Part of a data file:
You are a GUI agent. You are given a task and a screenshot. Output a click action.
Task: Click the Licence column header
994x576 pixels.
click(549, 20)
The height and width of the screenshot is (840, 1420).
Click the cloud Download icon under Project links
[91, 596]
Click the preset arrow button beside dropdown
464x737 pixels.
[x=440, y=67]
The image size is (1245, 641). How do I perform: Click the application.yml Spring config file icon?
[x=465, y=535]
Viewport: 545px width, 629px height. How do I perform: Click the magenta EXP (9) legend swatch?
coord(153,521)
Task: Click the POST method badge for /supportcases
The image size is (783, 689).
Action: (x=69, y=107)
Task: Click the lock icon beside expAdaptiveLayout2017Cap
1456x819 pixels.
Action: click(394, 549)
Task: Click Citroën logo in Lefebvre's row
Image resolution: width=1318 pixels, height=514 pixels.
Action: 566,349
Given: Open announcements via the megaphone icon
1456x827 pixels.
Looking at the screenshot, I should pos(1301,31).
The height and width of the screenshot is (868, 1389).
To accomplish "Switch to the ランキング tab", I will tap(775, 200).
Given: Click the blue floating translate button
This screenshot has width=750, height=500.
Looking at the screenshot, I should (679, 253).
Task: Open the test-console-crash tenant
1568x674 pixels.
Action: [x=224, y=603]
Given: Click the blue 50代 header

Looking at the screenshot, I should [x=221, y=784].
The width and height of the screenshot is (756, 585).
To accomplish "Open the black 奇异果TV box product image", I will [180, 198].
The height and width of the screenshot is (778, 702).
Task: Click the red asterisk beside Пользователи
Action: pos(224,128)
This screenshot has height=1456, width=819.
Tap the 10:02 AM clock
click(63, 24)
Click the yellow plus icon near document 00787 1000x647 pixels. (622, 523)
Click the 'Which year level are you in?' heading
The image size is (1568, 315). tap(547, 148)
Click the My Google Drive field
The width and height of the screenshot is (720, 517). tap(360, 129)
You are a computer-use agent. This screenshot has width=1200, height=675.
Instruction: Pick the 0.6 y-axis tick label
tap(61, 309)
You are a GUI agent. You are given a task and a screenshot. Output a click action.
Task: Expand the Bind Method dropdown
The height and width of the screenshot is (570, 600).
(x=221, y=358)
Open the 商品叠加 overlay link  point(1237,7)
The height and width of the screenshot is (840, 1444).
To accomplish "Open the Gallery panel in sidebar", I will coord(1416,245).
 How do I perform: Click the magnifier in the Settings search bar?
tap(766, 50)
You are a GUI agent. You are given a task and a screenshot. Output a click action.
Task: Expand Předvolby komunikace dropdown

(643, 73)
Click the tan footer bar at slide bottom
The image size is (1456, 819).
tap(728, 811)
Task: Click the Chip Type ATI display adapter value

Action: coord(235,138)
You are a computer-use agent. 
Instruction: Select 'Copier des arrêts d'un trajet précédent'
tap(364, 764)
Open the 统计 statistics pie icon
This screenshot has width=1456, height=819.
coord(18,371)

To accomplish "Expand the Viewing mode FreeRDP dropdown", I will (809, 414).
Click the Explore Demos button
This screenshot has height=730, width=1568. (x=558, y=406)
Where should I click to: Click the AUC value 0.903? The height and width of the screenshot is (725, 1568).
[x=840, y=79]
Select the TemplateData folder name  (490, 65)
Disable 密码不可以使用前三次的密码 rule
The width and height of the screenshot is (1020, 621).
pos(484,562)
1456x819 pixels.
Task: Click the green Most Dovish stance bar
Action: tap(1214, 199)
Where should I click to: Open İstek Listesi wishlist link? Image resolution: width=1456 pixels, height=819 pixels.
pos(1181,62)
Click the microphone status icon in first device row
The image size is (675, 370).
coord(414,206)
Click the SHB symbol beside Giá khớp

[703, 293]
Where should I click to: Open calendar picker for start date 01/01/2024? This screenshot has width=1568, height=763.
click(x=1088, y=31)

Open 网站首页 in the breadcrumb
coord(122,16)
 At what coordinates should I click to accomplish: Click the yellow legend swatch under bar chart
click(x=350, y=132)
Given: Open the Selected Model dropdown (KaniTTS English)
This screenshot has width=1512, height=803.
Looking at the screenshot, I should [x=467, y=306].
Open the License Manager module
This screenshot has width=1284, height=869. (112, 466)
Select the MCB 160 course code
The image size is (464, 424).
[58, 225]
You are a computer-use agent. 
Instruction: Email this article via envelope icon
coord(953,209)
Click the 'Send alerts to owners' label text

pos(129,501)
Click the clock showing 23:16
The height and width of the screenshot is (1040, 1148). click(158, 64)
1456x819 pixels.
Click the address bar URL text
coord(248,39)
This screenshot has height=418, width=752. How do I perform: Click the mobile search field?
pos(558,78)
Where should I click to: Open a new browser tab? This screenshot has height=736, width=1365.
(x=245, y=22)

Required work: Rewrite all the entries above, substituting "bullhorn" for "megaphone" and leaving everything else unchanged.

Written answer:
You are a GUI agent. You are given a task and a screenshot. Output a click action.
Task: Click the Licence column header
994x576 pixels.
click(549, 20)
The height and width of the screenshot is (840, 1420).
Click the cloud Download icon under Project links
[91, 596]
Click the preset arrow button beside dropdown
464x737 pixels.
[x=440, y=67]
The image size is (1245, 641). How do I perform: Click the application.yml Spring config file icon?
[x=465, y=535]
Viewport: 545px width, 629px height. How do I perform: Click the magenta EXP (9) legend swatch?
coord(153,521)
Task: Click the POST method badge for /supportcases
The image size is (783, 689).
Action: (x=69, y=107)
Task: Click the lock icon beside expAdaptiveLayout2017Cap
1456x819 pixels.
Action: click(394, 549)
Task: Click Citroën logo in Lefebvre's row
Image resolution: width=1318 pixels, height=514 pixels.
Action: 566,349
Given: Open announcements via the bullhorn icon
1456x827 pixels.
Looking at the screenshot, I should pos(1301,31).
The height and width of the screenshot is (868, 1389).
To accomplish "Switch to the ランキング tab", I will tap(775, 200).
Given: Click the blue floating translate button
This screenshot has width=750, height=500.
Looking at the screenshot, I should (679, 253).
Task: Open the test-console-crash tenant
1568x674 pixels.
Action: [x=224, y=603]
Given: Click the blue 50代 header

Looking at the screenshot, I should [x=221, y=784].
The width and height of the screenshot is (756, 585).
To accomplish "Open the black 奇异果TV box product image", I will [180, 198].
The height and width of the screenshot is (778, 702).
Task: Click the red asterisk beside Пользователи
Action: pos(224,128)
This screenshot has height=1456, width=819.
Tap the 10:02 AM clock
click(63, 24)
Click the yellow plus icon near document 00787 1000x647 pixels. (622, 523)
Click the 'Which year level are you in?' heading
The image size is (1568, 315). tap(547, 148)
Click the My Google Drive field
The width and height of the screenshot is (720, 517). tap(360, 129)
You are a computer-use agent. This screenshot has width=1200, height=675.
Instruction: Pick the 0.6 y-axis tick label
tap(61, 309)
You are a GUI agent. You are given a task and a screenshot. Output a click action.
Task: Expand the Bind Method dropdown
The height and width of the screenshot is (570, 600).
(x=221, y=358)
Open the 商品叠加 overlay link  point(1237,7)
The height and width of the screenshot is (840, 1444).
To accomplish "Open the Gallery panel in sidebar", I will coord(1416,245).
 How do I perform: Click the magnifier in the Settings search bar?
tap(766, 50)
You are a GUI agent. You are given a task and a screenshot. Output a click action.
Task: Expand Předvolby komunikace dropdown

(643, 73)
Click the tan footer bar at slide bottom
The image size is (1456, 819).
tap(728, 811)
Task: Click the Chip Type ATI display adapter value

Action: coord(235,138)
You are a computer-use agent. 
Instruction: Select 'Copier des arrêts d'un trajet précédent'
tap(364, 764)
Open the 统计 statistics pie icon
This screenshot has width=1456, height=819.
coord(18,371)

To accomplish "Expand the Viewing mode FreeRDP dropdown", I will (809, 414).
Click the Explore Demos button
This screenshot has height=730, width=1568. (x=558, y=406)
Where should I click to: Click the AUC value 0.903? The height and width of the screenshot is (725, 1568).
[x=840, y=79]
Select the TemplateData folder name  (490, 65)
Disable 密码不可以使用前三次的密码 rule
The width and height of the screenshot is (1020, 621).
pos(484,562)
1456x819 pixels.
Task: Click the green Most Dovish stance bar
Action: tap(1214, 199)
Where should I click to: Open İstek Listesi wishlist link? Image resolution: width=1456 pixels, height=819 pixels.
pos(1181,62)
Click the microphone status icon in first device row
The image size is (675, 370).
coord(414,206)
Click the SHB symbol beside Giá khớp

[703, 293]
Where should I click to: Open calendar picker for start date 01/01/2024? This screenshot has width=1568, height=763.
click(x=1088, y=31)

Open 网站首页 in the breadcrumb
coord(122,16)
 At what coordinates should I click to accomplish: Click the yellow legend swatch under bar chart
click(x=350, y=132)
Given: Open the Selected Model dropdown (KaniTTS English)
This screenshot has width=1512, height=803.
Looking at the screenshot, I should [x=467, y=306].
Open the License Manager module
This screenshot has width=1284, height=869. (112, 466)
Select the MCB 160 course code
The image size is (464, 424).
[58, 225]
You are a computer-use agent. 
Instruction: Email this article via envelope icon
coord(953,209)
Click the 'Send alerts to owners' label text

pos(129,501)
Click the clock showing 23:16
The height and width of the screenshot is (1040, 1148). click(158, 64)
1456x819 pixels.
Click the address bar URL text
coord(248,39)
This screenshot has height=418, width=752. How do I perform: Click the mobile search field?
pos(558,78)
Where should I click to: Open a new browser tab? This screenshot has height=736, width=1365.
(x=245, y=22)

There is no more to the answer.